Accretion is most powerful on compact objects including the black hole and Neutron star. Black holes come in several ‘flavors.’There is black holes formed on supernovae called stellar-mass black holes, and there are those found at the center of galaxies called supermassive black holes. Accretion of gas onto a black hole can shine light from the central region which is usually referred to as Quasars.
Black holes are the center of all major galaxies. There are different galaxies containing blackholes. One of them is Stellar-Mass Black hole which forms in a supernova explosion as the life of massive star ends. It is usually found in a binary system where matter can be accreted from the companion star. Another black hole is neutrons starts which are mostly made of neutrons and may contain exotic matter at the center. Similar to the stellar mass black hole, the neutron can be found in binary systems, and it can also accrete matter from a companion star.
Accreting black holes can be seen from an electromagnetic spectrum in sky optic.X-ray, and optical studies show that, of all-sky X-ray images, the brightest X=ray sources in the sky are accreted black holes or neutrons.Cackett’s research uses x- ray observations with instruments like Chandra, Suzaku and Swift in studying the process of accretion of the black hole in the binary system. The black holes accretion observed include stellar-mass black holes or neutron stars and Active Galactic Nuclei. Further, the research uses an X-ray reverberation mapping. In this map, echoes of light map the inner regions of a supermassive black hole. The analogy used is tidal disruptions. When a star falls into a black hole, its life ends. Scientists catch stellar materials into the spinning disc formed outside the black hole. This behavior is observed using the new X-ray technology.

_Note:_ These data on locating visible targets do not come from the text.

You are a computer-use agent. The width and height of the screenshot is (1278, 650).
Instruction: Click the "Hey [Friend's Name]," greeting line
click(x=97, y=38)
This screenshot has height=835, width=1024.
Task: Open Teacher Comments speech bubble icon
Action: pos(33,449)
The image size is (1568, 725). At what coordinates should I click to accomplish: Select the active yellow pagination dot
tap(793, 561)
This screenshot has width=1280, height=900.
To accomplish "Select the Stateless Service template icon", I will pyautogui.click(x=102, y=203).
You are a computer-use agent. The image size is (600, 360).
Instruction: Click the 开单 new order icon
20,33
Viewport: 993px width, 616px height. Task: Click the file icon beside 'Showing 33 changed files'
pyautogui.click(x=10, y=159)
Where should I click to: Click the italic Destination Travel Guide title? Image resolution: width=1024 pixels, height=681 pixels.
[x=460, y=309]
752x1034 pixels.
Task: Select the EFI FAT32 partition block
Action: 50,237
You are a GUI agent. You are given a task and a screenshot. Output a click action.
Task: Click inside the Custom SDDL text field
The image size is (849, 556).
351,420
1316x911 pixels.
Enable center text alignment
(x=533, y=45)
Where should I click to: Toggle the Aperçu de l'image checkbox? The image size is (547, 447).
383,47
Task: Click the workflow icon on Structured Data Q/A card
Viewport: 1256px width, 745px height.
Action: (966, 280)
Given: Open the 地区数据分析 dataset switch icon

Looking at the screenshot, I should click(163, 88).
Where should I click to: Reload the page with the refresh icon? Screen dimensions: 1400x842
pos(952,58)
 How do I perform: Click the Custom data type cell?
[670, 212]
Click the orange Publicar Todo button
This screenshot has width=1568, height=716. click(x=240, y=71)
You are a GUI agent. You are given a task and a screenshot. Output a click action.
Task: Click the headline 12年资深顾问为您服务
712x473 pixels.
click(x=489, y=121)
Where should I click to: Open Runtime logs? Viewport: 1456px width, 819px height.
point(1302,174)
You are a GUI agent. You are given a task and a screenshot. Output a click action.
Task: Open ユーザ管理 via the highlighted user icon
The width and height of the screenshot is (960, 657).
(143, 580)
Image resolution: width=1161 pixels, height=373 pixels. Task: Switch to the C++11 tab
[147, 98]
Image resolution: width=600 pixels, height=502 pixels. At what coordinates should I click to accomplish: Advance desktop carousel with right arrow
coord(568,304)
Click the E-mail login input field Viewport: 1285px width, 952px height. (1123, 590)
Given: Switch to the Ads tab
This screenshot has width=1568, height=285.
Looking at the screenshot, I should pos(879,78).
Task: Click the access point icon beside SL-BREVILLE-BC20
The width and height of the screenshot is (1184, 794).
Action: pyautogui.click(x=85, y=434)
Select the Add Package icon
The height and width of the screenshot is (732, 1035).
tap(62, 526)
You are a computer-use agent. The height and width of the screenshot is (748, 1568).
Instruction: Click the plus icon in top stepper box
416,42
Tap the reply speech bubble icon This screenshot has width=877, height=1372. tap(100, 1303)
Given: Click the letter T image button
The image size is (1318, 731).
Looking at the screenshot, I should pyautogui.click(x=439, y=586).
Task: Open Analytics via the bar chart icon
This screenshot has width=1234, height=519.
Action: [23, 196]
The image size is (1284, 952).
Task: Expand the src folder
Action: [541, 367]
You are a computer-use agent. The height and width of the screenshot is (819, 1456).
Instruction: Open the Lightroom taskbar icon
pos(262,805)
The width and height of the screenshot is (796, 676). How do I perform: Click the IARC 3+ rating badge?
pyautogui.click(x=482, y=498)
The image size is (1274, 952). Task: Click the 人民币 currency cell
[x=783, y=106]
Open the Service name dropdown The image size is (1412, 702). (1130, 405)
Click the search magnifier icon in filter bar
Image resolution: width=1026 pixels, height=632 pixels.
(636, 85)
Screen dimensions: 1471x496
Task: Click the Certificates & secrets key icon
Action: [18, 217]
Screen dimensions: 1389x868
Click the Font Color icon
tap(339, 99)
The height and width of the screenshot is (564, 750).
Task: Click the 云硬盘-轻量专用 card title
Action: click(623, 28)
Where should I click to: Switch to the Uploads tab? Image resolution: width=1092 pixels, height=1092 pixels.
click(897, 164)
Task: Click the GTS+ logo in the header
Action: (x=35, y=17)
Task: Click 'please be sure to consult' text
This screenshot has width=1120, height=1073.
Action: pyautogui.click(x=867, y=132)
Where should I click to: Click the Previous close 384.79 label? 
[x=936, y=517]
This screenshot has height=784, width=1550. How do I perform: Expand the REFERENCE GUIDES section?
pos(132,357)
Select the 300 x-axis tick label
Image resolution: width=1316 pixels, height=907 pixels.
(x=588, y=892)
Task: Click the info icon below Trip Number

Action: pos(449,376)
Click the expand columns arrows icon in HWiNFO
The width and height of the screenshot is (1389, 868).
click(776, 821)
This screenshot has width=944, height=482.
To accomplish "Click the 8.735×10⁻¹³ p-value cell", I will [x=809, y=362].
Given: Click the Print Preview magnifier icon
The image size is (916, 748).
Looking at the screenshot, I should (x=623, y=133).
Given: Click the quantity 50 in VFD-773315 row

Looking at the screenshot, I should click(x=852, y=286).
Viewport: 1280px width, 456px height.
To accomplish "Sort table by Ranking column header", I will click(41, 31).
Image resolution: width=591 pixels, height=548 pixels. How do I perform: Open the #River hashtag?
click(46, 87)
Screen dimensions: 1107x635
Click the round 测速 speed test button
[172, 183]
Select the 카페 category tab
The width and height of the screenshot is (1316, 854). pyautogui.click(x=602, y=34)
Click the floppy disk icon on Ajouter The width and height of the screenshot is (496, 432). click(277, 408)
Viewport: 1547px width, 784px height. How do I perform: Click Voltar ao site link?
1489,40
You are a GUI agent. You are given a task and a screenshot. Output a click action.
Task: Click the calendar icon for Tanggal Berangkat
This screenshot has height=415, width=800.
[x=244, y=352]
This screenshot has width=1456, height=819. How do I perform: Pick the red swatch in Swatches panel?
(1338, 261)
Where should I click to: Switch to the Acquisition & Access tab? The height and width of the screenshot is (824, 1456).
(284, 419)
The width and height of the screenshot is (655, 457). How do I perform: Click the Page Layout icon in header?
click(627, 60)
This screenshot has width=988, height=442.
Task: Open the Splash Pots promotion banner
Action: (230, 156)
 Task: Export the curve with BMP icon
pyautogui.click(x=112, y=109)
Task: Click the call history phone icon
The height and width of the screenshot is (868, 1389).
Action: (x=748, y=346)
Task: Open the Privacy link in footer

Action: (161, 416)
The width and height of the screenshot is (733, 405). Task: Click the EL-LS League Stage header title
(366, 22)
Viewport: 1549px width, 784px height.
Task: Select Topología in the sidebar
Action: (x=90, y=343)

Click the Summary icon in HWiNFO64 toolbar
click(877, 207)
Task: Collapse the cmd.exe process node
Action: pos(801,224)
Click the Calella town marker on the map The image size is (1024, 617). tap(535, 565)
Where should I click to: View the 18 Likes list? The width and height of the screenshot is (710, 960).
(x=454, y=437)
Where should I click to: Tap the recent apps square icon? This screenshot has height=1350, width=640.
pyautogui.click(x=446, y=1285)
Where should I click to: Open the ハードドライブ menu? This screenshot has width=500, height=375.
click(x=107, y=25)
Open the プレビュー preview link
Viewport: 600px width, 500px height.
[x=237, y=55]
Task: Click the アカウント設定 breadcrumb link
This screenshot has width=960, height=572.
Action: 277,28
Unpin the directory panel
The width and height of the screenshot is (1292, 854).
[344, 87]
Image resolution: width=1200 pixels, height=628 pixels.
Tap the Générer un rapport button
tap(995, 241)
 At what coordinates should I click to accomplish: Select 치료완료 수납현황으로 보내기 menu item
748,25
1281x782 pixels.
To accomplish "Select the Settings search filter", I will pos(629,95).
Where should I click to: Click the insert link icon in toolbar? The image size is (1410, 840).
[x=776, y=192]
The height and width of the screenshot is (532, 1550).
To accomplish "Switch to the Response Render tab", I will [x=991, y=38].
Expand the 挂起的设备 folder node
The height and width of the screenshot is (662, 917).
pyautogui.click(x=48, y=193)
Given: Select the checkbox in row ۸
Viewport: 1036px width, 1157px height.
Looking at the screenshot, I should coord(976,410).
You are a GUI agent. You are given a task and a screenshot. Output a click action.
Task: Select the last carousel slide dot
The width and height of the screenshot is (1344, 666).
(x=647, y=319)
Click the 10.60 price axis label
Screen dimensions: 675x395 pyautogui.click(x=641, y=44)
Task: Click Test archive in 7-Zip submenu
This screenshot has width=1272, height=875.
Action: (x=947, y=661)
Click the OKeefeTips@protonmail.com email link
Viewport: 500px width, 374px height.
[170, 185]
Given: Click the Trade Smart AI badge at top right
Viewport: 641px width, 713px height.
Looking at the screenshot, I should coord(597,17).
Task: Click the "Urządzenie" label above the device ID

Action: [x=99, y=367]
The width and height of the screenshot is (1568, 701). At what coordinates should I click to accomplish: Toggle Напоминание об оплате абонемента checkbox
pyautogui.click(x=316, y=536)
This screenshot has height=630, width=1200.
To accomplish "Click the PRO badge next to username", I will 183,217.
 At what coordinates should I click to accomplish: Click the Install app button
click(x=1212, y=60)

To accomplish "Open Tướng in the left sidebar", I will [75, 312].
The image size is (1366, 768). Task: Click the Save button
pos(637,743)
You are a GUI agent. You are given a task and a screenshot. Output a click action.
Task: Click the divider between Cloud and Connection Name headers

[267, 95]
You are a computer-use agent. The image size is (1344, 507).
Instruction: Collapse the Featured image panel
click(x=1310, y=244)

Accretion power has therefore been observed as the most powerful as compared to nuclear fusion something that has been proved by scientist through X-ray and optic studies as the only observable X-ray sources are those of accreted black holes. Time scales and energy dependence on reverberations of high frequency show that most signals originate from close to black holes objects. If these signals are studies in future, then X-rays reverberation mapping will be carried out closest to black holes.